◆ **Task statement**:
Begin at the row that contains "Payment type: (250, 172)" and stop after the row that contains "Parts (555, 94)". Reproduce those rows with "Equipment" swapped for "Machinery" and everything else left intact.

◆ **Entries**:
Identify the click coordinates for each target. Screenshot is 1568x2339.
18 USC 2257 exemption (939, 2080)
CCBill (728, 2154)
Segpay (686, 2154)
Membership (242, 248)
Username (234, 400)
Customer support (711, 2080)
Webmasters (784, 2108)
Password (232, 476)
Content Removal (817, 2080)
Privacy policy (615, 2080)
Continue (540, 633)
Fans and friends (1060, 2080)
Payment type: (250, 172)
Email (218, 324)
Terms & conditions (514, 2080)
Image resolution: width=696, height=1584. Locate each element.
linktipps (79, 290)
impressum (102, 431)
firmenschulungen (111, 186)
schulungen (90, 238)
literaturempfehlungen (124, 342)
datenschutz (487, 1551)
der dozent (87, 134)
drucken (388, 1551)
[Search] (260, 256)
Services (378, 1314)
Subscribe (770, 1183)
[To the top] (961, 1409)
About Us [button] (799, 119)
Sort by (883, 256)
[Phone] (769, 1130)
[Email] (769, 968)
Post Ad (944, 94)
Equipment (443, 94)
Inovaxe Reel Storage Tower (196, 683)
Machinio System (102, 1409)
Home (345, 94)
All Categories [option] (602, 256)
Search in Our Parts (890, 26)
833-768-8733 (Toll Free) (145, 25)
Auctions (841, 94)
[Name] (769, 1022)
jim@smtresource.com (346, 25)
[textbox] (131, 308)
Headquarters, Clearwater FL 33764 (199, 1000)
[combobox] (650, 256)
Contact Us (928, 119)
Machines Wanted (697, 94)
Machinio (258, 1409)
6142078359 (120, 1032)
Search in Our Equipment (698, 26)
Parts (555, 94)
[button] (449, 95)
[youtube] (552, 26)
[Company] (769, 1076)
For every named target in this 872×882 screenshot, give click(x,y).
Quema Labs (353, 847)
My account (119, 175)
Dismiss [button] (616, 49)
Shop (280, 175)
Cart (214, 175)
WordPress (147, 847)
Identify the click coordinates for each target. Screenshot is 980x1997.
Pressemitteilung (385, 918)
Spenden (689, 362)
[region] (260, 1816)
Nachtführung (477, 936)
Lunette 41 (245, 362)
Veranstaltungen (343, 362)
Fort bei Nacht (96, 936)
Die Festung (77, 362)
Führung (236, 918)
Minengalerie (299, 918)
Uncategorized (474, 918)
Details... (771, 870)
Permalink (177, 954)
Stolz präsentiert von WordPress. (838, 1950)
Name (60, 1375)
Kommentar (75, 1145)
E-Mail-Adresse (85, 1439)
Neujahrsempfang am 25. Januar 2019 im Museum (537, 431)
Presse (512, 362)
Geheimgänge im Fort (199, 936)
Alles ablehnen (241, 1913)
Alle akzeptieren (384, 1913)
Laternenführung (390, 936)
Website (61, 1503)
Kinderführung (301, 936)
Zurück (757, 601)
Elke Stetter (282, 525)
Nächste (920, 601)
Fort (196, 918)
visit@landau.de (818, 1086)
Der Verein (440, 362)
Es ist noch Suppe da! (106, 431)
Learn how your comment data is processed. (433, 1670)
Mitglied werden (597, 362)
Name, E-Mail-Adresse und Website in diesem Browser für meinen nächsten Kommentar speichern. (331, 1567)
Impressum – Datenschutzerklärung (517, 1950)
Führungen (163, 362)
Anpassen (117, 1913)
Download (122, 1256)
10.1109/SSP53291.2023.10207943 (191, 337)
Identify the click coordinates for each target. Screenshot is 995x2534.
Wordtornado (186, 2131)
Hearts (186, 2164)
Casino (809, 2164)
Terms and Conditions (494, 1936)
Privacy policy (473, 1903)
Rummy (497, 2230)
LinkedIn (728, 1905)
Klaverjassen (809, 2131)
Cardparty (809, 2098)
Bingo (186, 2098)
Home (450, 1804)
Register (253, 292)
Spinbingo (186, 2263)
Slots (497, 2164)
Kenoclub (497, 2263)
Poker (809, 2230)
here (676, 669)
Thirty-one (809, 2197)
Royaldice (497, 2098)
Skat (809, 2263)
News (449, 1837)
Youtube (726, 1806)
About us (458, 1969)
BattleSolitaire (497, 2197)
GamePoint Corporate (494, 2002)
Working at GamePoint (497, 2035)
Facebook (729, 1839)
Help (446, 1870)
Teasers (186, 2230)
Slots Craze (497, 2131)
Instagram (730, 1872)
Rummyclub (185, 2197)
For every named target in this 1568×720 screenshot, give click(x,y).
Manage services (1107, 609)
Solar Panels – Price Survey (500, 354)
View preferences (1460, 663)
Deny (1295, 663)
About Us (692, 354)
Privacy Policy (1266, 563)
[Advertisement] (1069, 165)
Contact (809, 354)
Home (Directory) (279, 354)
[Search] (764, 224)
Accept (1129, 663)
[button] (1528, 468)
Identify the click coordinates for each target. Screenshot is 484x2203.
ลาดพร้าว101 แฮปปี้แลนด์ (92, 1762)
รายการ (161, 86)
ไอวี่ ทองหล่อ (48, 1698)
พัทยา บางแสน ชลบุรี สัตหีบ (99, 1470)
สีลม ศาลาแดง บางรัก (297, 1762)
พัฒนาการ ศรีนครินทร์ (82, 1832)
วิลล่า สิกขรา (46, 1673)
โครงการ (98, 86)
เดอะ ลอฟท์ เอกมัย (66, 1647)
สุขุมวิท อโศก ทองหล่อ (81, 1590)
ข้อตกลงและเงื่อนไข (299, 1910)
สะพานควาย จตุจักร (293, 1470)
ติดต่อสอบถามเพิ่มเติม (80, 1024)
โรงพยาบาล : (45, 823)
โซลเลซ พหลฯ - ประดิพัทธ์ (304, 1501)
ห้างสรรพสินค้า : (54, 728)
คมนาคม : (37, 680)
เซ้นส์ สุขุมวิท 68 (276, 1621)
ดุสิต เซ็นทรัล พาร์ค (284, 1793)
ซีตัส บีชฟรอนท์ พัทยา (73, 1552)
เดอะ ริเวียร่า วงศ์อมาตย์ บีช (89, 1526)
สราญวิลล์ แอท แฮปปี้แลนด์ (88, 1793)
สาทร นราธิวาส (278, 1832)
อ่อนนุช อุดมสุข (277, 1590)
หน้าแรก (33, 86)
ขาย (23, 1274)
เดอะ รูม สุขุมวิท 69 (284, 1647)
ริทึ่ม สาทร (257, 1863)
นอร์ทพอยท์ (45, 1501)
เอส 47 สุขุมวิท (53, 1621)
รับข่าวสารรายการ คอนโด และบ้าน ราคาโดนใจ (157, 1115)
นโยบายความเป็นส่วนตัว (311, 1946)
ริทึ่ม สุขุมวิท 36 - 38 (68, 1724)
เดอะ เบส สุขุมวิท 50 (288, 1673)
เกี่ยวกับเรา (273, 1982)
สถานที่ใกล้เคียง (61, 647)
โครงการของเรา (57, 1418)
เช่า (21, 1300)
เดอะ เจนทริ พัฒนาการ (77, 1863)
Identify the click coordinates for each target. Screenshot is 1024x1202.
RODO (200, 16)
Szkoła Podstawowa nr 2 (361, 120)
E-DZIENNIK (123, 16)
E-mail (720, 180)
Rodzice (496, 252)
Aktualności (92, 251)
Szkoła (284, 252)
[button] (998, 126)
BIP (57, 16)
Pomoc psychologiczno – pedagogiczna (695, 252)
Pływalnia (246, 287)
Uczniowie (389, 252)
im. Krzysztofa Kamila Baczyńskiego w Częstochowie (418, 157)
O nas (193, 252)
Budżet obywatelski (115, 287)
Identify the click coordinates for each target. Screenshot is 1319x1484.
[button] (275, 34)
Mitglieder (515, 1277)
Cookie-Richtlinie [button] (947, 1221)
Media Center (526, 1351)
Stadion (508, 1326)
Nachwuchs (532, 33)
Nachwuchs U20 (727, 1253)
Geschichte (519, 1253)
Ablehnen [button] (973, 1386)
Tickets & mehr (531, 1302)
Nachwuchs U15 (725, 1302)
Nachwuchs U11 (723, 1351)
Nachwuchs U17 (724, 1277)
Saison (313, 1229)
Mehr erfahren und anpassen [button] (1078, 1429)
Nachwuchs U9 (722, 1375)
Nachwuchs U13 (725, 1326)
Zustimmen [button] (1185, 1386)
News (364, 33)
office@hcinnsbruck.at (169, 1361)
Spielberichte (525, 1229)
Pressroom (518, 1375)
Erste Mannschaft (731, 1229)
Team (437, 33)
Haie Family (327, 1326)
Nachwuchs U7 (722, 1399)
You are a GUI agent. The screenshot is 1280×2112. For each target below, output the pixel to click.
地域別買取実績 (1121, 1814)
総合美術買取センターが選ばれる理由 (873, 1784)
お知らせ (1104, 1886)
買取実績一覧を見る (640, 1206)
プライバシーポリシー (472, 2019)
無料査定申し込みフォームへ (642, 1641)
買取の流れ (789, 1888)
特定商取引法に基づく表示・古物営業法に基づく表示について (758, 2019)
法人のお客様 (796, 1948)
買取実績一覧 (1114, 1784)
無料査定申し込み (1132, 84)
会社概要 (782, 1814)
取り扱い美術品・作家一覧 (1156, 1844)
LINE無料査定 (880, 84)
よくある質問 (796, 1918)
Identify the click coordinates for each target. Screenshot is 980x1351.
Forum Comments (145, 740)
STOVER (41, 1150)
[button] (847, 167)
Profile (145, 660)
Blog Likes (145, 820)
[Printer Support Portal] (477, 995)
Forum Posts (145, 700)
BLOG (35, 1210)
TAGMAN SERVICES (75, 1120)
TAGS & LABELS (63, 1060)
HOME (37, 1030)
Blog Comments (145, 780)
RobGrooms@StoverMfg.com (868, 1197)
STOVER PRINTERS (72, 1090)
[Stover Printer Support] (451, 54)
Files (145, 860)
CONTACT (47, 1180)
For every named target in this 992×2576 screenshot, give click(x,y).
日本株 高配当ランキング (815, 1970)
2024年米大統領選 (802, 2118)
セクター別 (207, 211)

◆ **Task answer**:
Payment type: (250, 172)
Email (218, 324)
Terms & conditions (514, 2080)
Image resolution: width=696, height=1584. Locate each element.
linktipps (79, 290)
impressum (102, 431)
firmenschulungen (111, 186)
schulungen (90, 238)
literaturempfehlungen (124, 342)
datenschutz (487, 1551)
der dozent (87, 134)
drucken (388, 1551)
[Search] (260, 256)
Services (378, 1314)
Subscribe (770, 1183)
[To the top] (961, 1409)
About Us [button] (799, 119)
Sort by (883, 256)
[Phone] (769, 1130)
[Email] (769, 968)
Post Ad (944, 94)
Machinery (443, 94)
Inovaxe Reel Storage Tower (196, 683)
Machinio System (102, 1409)
Home (345, 94)
All Categories [option] (602, 256)
Search in Our Parts (890, 26)
833-768-8733 (Toll Free) (145, 25)
Auctions (841, 94)
[Name] (769, 1022)
jim@smtresource.com (346, 25)
[textbox] (131, 308)
Headquarters, Clearwater FL 33764 (199, 1000)
[combobox] (650, 256)
Contact Us (928, 119)
Machines Wanted (697, 94)
Machinio (258, 1409)
6142078359 (120, 1032)
Search in Our Machinery (698, 26)
Parts (555, 94)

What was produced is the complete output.